Eowyn n'était pas très au fait de tout ce qu'il se passait dans le grand monde : c'était la première fois qu'elle quittait le royaume de son oncle. Lorsqu'elle avait appris que le seigneur d'Imladris, cette terre lointaine et presque légendaire, cherchait à rassembler les représentants de tous les Peuples Libres, Eowyn avait compris que c'était l'occasion tant attendue pour elle de fuir ce Rohan où elle s'enlisait. Elle aimait son pays avec une passion farouche, mais la décadence qui s'abattait dernièrement sur le Rohan lui brisait le cœur. Et, accompagnée d'une solide escorte que son frère avait fermement tenu à lui confier, elle était partie vers le Nord.
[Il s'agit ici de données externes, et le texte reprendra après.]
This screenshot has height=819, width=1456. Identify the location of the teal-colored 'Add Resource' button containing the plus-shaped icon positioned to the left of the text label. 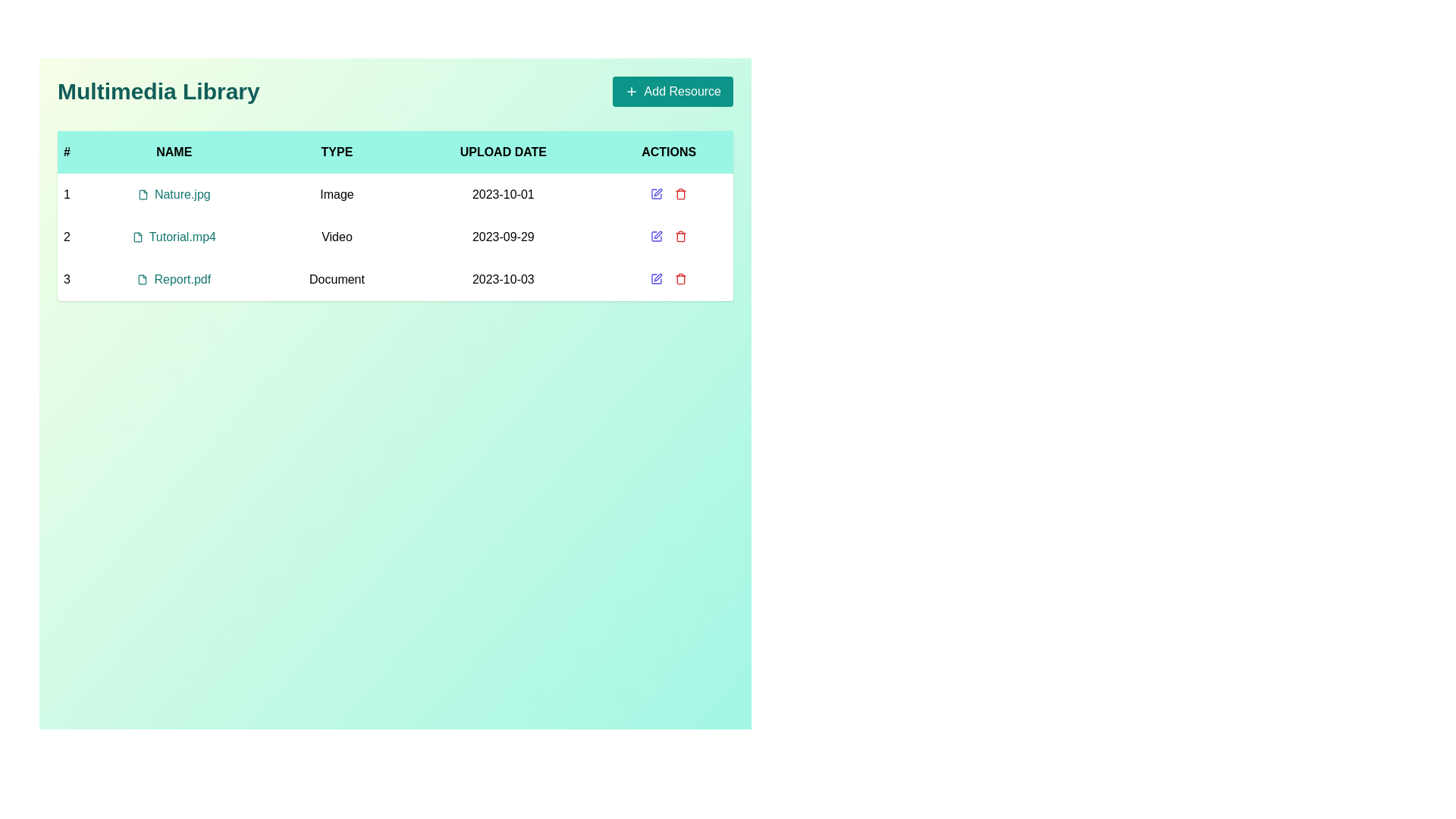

Les premiers jours de son arrivée à Imladris avaient été déroutants et fabuleux. Bien sûr, elle connaissait l'existence des Nains et des Elfes, elle avait même entendu parler des Hobbits, mais jamais n'en avait-elle vu de ses propres yeux. Arwen, la fille du seigneur Elrond, l'avait accueillie avec une grâce qu'Eowyn n'imaginait pas pouvoir trouver en ce monde. Et il régnait dans Imladris une harmonie enchanteresse : malgré les tensions latentes et les blessures du passé, tous ces peuples s'étaient mêlés et unis autour d'une même foi. Ils chérissaient la liberté et espéraient de tout leur cœur que l'avenir verrait se lever une nouvelle lumière. Certains soirs, Eowyn en tremblait d'émotion.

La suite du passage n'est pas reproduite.